San Marino. Rete a Rf: “Restaurazione? Sono ininterrottamente al governo dal 2006: Gabriele Gatti eletto Reggente col loro membro”

Condividi su facebook
Condividi su twitter
Condividi su whatsapp
Condividi su email
Condividi su print

Repubblica Futura pensa che i cittadini sammarinesi abbiano la memoria corta e si facciano abbindolare dalle affermazioni di chi è ininterrottamente al governo dal 2006: per loro basta un nuovo nome o un nuovo logo per sentirsi “vergini”.
Da tempo divulgano sui propri canali (che nascono miracolosamente come funghi ad ogni elezione) la parola d’ordine: è in atto una restaurazione!
Detto da chi appena 8 anni fa eleggeva Gabriele Gatti Capitano Reggente (assieme ad un proprio membro), con Nicola Renzi quale maggiordomo assegnato alla reggenza, fa sorridere.
A maggior ragione se si pensa che, a rigor di logica, può esservi restaurazione se si torna ad un passato dopo una fase più o meno lunga di discontinuità, mentre RF ha rappresentato il vero filo conduttore di continuità dell’ultimo governo con quelli precedenti!
Adesso.sm era formato per il 60% dalle stesse forze di governo della legislatura precedente, e la continuità con il passato si è appalesata nella reiterazione delle pratiche borderline sempre verificatesi.
A ben vedere l’unica differenza sostanziale intercorsa tra la legislatura 2012-2016 (DC, PSD, AP) e quella 2016-2019 (AP, SSD con parte di PSD, C10 e UpR) si ravvede nel fatto che fino al 2016 all’arroganza e la vendicatività di AP, alla saccenza e alla mira di occupare ogni angolo della cosa pubblica si erano opposte forze di governo che quantomeno dovevano rispondere ad un elettorato consistente.
L’assenza di rappresentatività dell’ultimo governo, la scarsa propensione all’approfondimento critico di membri della maggioranza catapultati dal ballottaggio in un contesto per loro nuovo, hanno invece permesso ai più scaltri paladini di RF di imporre le proprie linee d’azione sugli alleati, governando di fatto un intero paese col 9% di preferenze.

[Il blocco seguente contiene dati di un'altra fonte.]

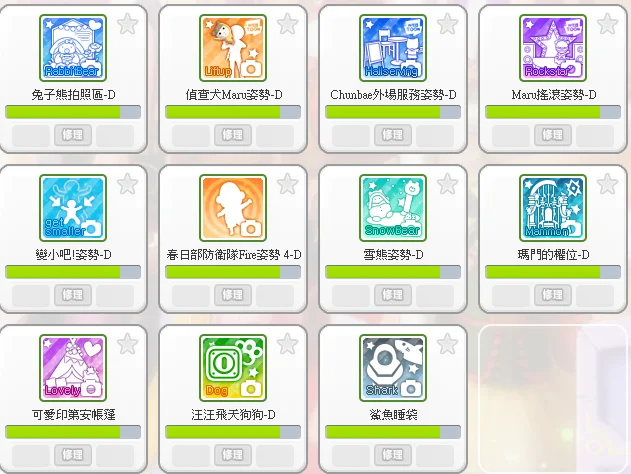This screenshot has width=631, height=474.
Task: Select the Hallserving pose icon
Action: pos(393,48)
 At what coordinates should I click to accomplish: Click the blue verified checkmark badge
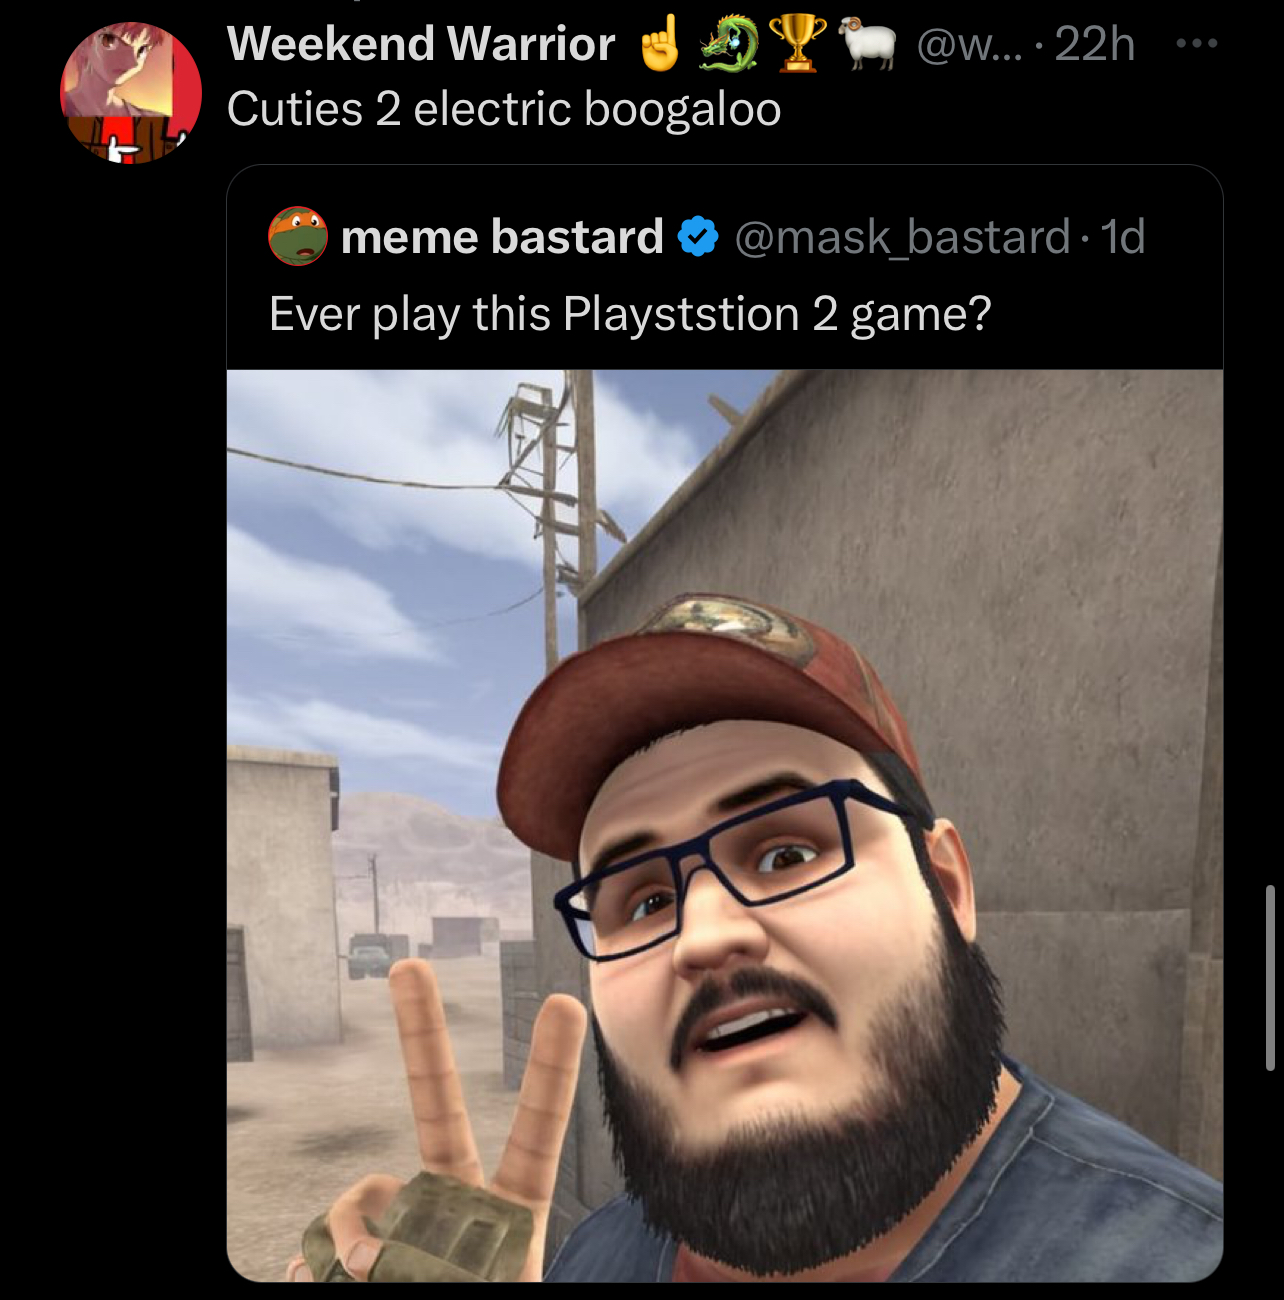tap(698, 237)
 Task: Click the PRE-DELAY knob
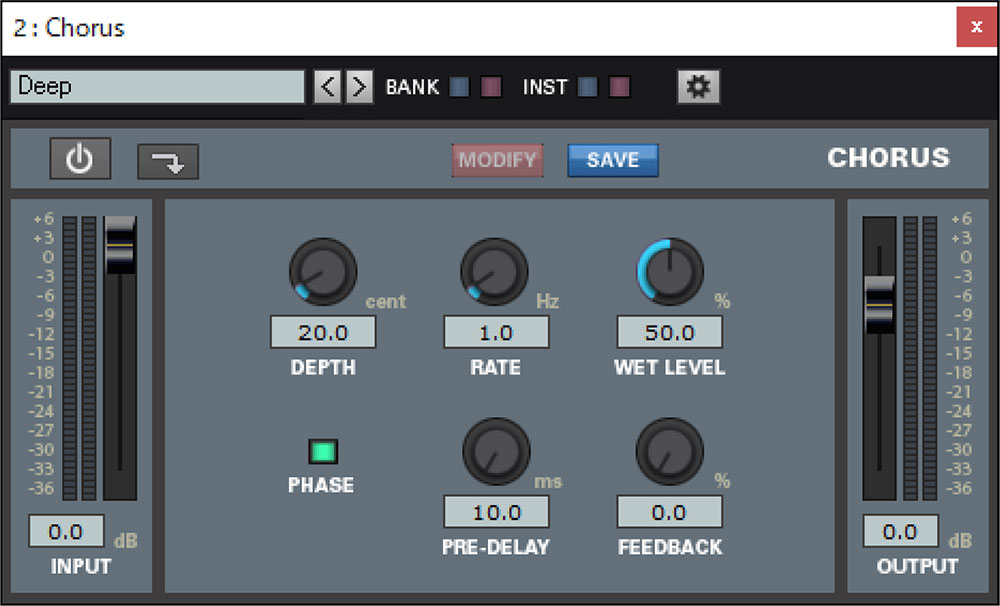tap(496, 452)
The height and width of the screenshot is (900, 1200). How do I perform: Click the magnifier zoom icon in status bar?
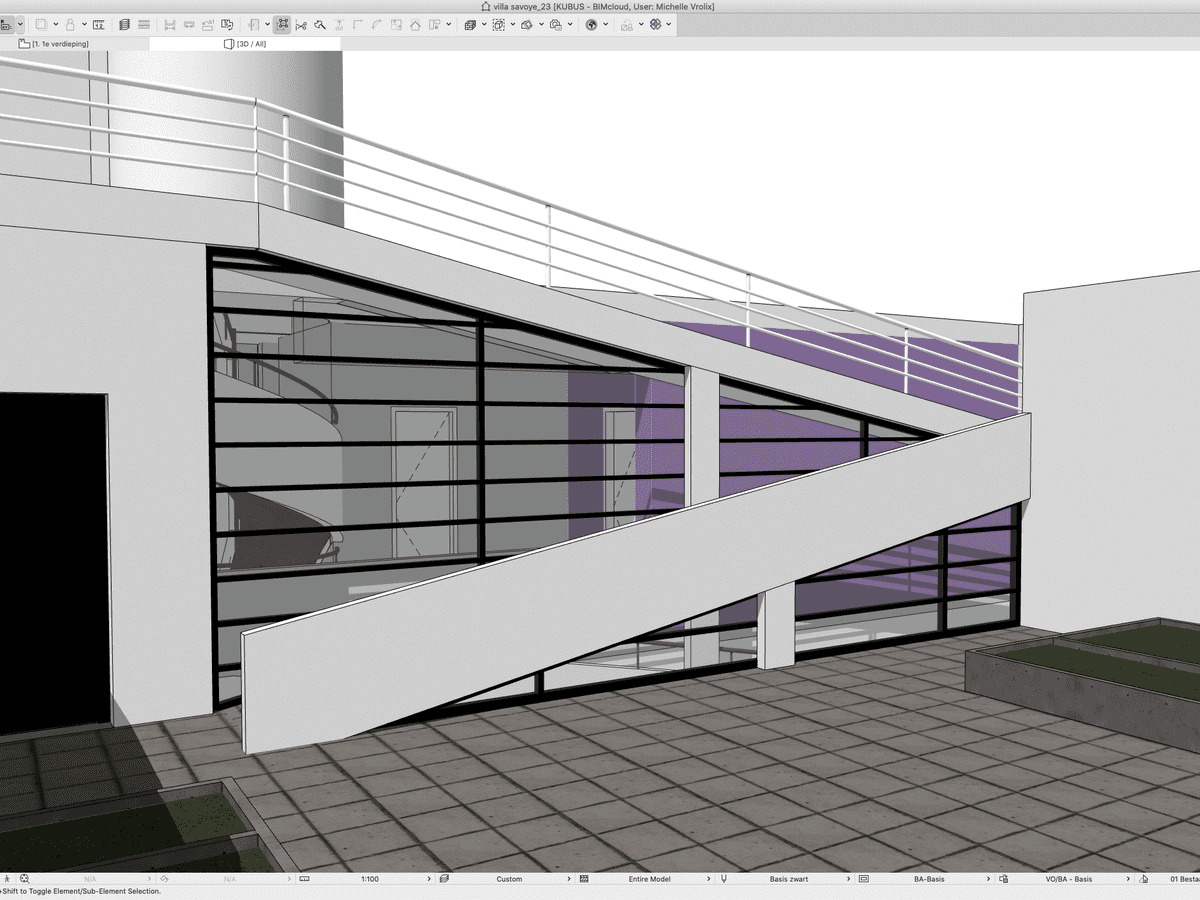pos(25,879)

Gli stessi paladini di retrovia che oggi, per sperare di prendere voti, devono fingere di non essere più in cabina di regia del partito.
La deriva autoritaria che ne è seguita è certo una novità, con cui ci poniamo in linea di discontinuità, ma l’agenda politica, il metodo e i risultati sono stati in totale continuità con il passato.

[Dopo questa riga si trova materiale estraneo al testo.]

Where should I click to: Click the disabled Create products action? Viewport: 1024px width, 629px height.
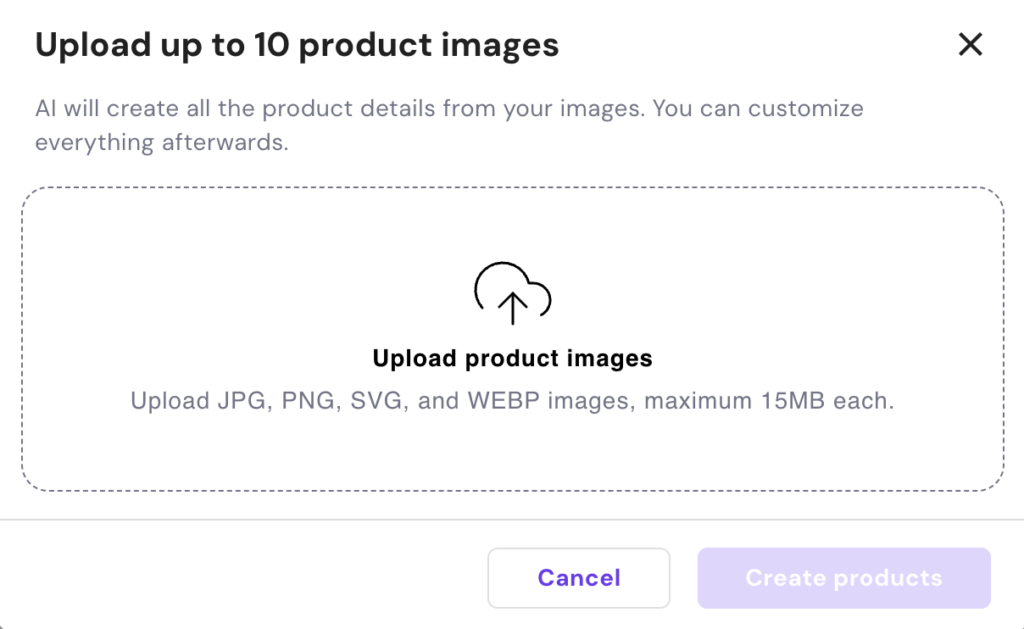tap(843, 578)
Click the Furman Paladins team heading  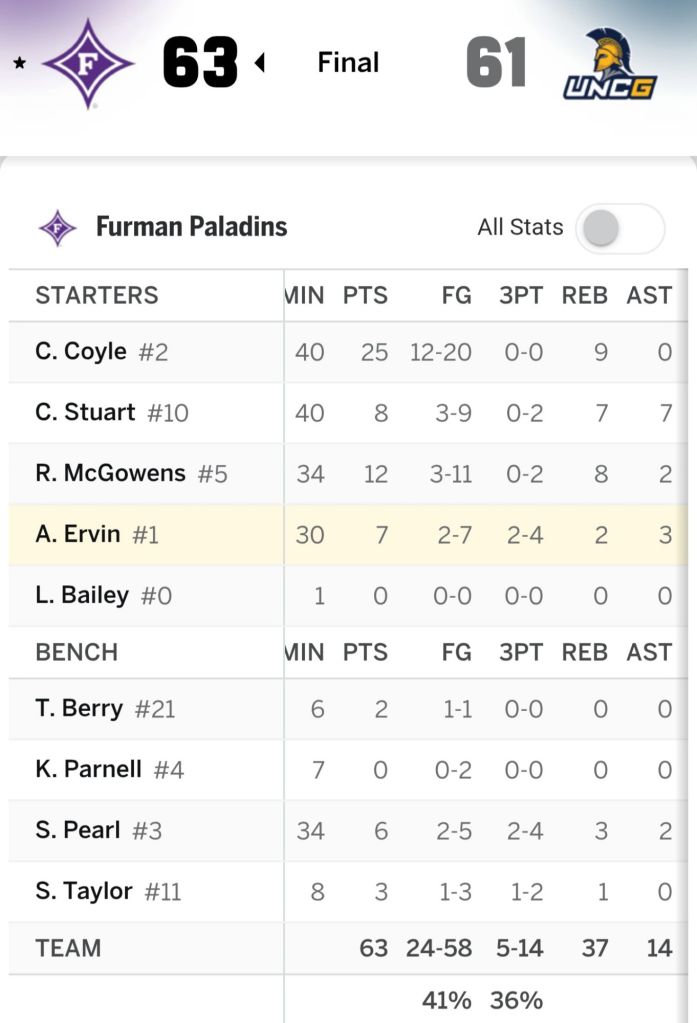point(191,228)
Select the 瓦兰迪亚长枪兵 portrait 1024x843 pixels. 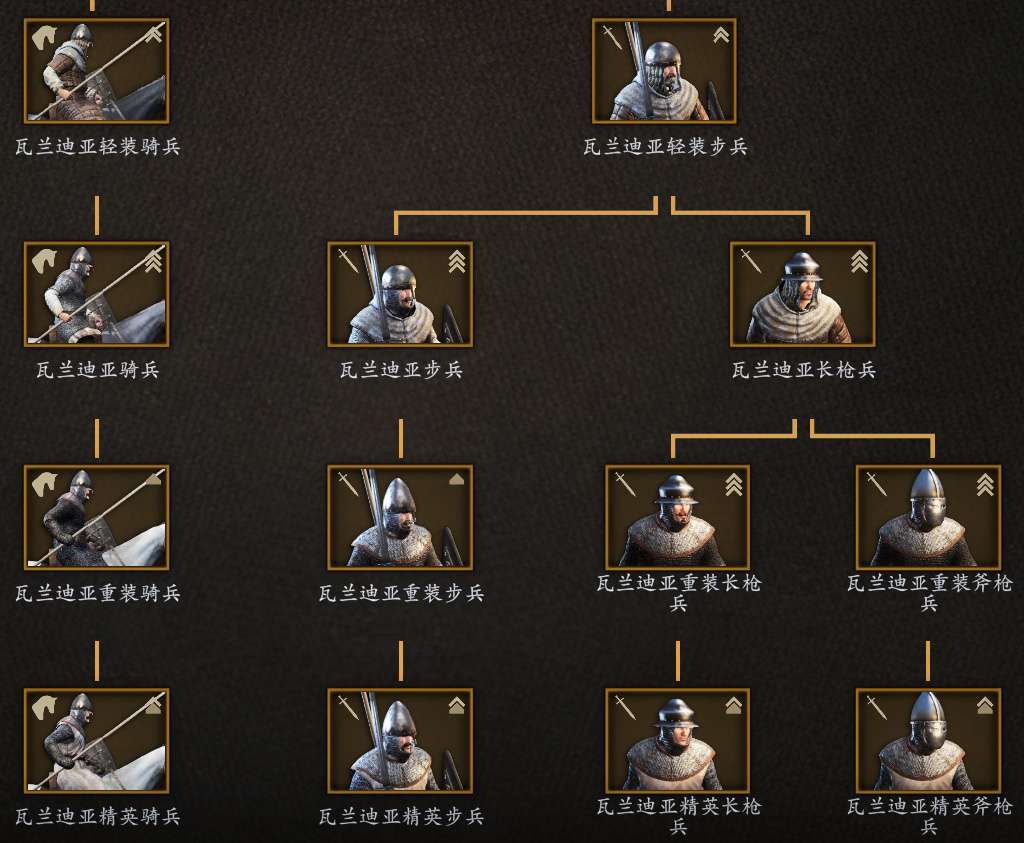pyautogui.click(x=803, y=294)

Il processo sul “conto Mazzini”, che un giudice e un dirigente del tribunale si arrogano di non celebrare finché un Consiglio non più in carica non prenda atto di un bando di selezione considerato da qualcuno irregolare, viene considerato lo spartiacque tra la vecchia e la nuova fase politica del paese e deve essere celebrato al più presto, senza remora alcuna. Per questa ragione crediamo che il prossimo esecutivo debba pretendere provvedimenti verso chi, usando velate minacce, si rifiuta di portare a termine i compiti lui assegnati.

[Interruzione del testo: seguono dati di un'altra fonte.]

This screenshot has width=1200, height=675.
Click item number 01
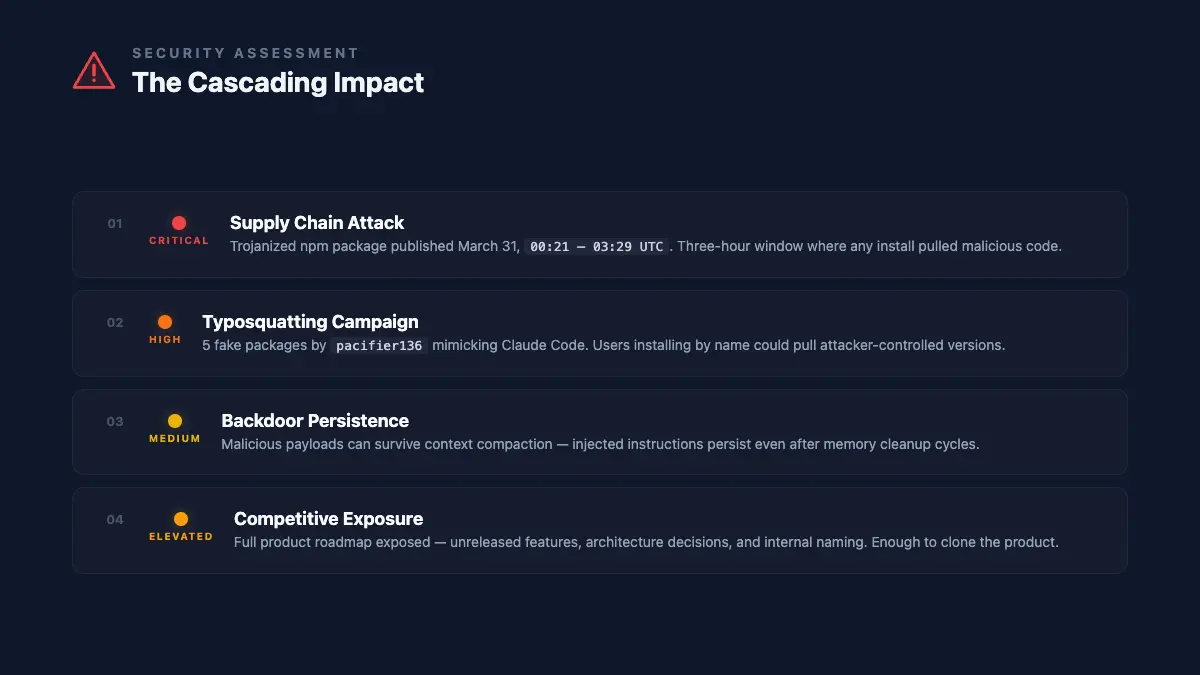point(115,224)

Tuttavia, se da un lato è vero che con il Conto Mazzini alcuni corrotti sono finiti in galera, dall’altro lato nulla è mai stato fatto né detto verso i corruttori, che ancora a piede libero trovano nuovi referenti per incidere sulla politica e sulla giustizia che finora ha garantito loro impunità.
RETE vuole favorire un metodo democratico e condiviso dopo una fase autoritaria e forse eterodiretta.
Se quando RF parlando di restaurazione intende paventare il ritorno a metodi di governo precedenti al suo (l’ultimo, perché gli altri assieme a Gatti & co. li dimentica sempre) si dovrà rispondergli che non ci potrà essere alcuna restaurazione perché non c’è mai stata discontinuità nel perseguire gli interessi di pochi a discapito dei molti.